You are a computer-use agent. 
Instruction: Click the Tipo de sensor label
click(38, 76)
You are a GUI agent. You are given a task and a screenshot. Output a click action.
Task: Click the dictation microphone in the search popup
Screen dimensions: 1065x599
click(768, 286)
---
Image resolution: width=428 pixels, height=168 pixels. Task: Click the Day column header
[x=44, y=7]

• Description of the task: Give the listing lines again starting at "You are a computer-use agent." and ending at "click(38, 76)", swapping "label" for "field" and leaving everything else the same.

• Right answer:
You are a computer-use agent. 
Instruction: Click the Tipo de sensor field
click(38, 76)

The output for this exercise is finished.